Benchmarking Unsupervised Anomaly Detection and Localization
It provides a systematic comparison to guide future research in a practical but incremental area of computer vision.
This paper conducts a comprehensive benchmarking of 13 existing methods for unsupervised anomaly detection and localization in computer vision, comparing performance and inference efficiency, and analyzes the MVTec AD dataset's label ambiguity while testing 2D methods on the new MVTec 3D-AD dataset.

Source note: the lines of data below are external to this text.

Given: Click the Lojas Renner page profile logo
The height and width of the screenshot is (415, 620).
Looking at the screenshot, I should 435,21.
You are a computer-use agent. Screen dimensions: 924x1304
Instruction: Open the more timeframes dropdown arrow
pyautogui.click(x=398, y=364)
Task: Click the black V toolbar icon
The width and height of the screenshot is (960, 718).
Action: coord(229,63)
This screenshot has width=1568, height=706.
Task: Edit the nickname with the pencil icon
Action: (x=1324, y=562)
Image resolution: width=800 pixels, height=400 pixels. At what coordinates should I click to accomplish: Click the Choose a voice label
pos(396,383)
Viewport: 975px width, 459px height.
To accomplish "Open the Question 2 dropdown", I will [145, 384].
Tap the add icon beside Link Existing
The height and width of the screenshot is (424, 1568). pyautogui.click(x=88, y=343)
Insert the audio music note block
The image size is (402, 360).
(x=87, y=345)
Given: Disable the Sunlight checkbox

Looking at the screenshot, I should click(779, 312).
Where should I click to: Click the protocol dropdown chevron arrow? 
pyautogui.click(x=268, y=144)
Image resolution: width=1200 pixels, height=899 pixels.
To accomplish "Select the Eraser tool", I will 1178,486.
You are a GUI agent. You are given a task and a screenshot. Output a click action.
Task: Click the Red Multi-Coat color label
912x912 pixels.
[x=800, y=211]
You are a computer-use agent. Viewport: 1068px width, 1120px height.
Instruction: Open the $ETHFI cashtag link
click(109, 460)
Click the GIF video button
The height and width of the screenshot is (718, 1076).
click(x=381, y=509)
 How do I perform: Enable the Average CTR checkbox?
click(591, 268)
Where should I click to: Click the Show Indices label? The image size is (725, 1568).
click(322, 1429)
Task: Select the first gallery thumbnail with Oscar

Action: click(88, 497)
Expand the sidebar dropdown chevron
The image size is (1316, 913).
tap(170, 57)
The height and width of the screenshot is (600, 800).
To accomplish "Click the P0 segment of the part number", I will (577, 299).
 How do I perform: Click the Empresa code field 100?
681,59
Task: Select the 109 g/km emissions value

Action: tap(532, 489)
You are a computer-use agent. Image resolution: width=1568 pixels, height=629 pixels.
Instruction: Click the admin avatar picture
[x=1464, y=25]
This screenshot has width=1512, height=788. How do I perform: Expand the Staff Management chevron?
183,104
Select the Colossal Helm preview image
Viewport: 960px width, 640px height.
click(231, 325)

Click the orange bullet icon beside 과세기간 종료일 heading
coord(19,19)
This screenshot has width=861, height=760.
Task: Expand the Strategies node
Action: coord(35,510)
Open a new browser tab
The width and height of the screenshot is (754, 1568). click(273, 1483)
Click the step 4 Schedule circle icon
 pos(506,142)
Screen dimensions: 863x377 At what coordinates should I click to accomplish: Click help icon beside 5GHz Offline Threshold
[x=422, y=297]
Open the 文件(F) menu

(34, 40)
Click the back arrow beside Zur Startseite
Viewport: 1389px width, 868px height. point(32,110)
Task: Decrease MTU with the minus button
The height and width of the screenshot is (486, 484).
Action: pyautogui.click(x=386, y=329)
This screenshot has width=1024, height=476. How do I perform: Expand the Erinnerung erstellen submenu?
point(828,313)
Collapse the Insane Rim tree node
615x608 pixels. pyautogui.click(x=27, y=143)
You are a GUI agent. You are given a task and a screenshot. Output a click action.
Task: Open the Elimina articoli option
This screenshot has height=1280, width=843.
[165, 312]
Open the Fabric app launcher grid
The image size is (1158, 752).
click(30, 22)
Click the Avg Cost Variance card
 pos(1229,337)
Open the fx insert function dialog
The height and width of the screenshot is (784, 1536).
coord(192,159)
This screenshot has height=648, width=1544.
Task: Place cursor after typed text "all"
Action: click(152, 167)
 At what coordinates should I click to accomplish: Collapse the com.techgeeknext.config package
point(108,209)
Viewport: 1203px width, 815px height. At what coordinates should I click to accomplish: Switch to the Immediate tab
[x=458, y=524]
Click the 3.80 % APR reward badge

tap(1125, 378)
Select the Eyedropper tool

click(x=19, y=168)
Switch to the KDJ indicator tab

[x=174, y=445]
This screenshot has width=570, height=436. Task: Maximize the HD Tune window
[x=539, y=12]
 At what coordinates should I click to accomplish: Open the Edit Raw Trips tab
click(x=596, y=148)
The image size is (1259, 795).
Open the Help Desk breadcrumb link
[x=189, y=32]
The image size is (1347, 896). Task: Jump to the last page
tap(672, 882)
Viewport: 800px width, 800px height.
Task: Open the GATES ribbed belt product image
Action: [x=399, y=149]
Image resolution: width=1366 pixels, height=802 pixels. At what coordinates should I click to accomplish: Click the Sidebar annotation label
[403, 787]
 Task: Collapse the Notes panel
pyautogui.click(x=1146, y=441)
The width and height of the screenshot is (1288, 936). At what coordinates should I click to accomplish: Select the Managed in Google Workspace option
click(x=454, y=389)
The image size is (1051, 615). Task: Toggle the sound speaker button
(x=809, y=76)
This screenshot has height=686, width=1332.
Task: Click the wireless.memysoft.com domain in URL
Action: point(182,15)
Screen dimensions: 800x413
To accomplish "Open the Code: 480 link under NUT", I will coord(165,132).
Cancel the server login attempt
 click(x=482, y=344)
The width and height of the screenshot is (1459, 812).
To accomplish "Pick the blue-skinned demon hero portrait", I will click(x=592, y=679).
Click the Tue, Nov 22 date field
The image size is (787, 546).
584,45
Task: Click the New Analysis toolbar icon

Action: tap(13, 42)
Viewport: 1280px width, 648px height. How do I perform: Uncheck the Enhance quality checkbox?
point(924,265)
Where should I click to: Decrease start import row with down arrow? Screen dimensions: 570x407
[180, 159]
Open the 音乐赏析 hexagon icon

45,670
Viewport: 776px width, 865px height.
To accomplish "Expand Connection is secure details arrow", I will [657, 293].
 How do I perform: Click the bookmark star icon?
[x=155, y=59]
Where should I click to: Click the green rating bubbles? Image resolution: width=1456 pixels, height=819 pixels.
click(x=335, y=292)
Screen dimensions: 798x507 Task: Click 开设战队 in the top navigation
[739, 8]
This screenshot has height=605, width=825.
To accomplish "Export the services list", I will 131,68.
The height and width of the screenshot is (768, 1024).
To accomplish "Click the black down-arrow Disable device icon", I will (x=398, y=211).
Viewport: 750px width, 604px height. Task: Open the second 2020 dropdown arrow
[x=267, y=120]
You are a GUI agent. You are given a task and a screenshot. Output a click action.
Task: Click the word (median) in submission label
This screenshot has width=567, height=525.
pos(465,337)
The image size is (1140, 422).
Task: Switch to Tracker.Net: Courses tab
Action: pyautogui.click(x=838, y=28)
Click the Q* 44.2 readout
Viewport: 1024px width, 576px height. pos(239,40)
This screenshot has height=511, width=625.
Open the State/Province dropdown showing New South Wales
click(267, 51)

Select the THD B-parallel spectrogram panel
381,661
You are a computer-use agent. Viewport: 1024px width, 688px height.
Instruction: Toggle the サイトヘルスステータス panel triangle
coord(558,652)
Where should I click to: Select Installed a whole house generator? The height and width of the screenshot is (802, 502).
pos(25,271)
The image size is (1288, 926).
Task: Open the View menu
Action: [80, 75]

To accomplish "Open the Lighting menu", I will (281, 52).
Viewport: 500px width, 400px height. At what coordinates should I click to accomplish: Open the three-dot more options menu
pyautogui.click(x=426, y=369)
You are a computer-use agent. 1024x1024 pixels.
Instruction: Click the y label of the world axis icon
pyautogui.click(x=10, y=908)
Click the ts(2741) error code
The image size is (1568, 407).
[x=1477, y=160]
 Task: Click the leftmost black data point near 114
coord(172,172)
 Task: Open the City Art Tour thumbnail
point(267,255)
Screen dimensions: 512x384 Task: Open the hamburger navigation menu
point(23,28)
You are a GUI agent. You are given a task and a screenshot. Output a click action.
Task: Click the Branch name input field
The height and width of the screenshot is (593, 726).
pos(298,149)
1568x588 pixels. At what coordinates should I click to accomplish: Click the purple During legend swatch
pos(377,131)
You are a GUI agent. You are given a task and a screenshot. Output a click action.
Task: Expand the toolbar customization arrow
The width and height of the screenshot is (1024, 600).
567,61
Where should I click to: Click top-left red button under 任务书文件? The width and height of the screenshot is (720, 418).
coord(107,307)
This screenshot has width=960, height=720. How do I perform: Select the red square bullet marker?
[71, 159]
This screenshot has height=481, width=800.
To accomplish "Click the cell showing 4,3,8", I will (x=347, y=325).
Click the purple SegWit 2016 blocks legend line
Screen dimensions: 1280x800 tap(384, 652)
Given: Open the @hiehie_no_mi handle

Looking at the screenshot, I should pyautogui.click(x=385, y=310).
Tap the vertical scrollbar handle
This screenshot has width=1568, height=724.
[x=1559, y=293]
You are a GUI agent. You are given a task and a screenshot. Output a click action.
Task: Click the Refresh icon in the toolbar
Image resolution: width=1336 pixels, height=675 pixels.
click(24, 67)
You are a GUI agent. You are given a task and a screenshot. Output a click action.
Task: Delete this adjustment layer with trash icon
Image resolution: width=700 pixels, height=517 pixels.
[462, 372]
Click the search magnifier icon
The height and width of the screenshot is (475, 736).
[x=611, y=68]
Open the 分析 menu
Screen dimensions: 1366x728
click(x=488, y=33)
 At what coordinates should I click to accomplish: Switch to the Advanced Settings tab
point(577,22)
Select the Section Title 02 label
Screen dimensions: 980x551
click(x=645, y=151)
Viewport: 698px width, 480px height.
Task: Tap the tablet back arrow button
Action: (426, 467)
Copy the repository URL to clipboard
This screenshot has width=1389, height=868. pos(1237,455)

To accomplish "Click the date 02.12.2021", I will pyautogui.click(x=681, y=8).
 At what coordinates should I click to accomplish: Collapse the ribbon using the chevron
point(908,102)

Unsupervised anomaly detection and localization, as of one the most practical and challenging problems in computer vision, has received great attention in recent years. From the time the MVTec AD dataset was proposed to the present, new research methods that are constantly being proposed push its precision to saturation. It is the time to conduct a comprehensive comparison of existing methods to inspire further research. This paper extensively compares 13 papers in terms of the performance in unsupervised anomaly detection and localization tasks, and adds a comparison of inference efficiency previously ignored by the community. Meanwhile, analysis of the MVTec AD dataset are also given, especially the label ambiguity that affects the model fails to achieve full marks. Moreover, considering the proposal of the new MVTec 3D-AD dataset, this paper also conducts experiments using the existing state-of-the-art 2D methods on this new dataset, and reports the corresponding results with analysis.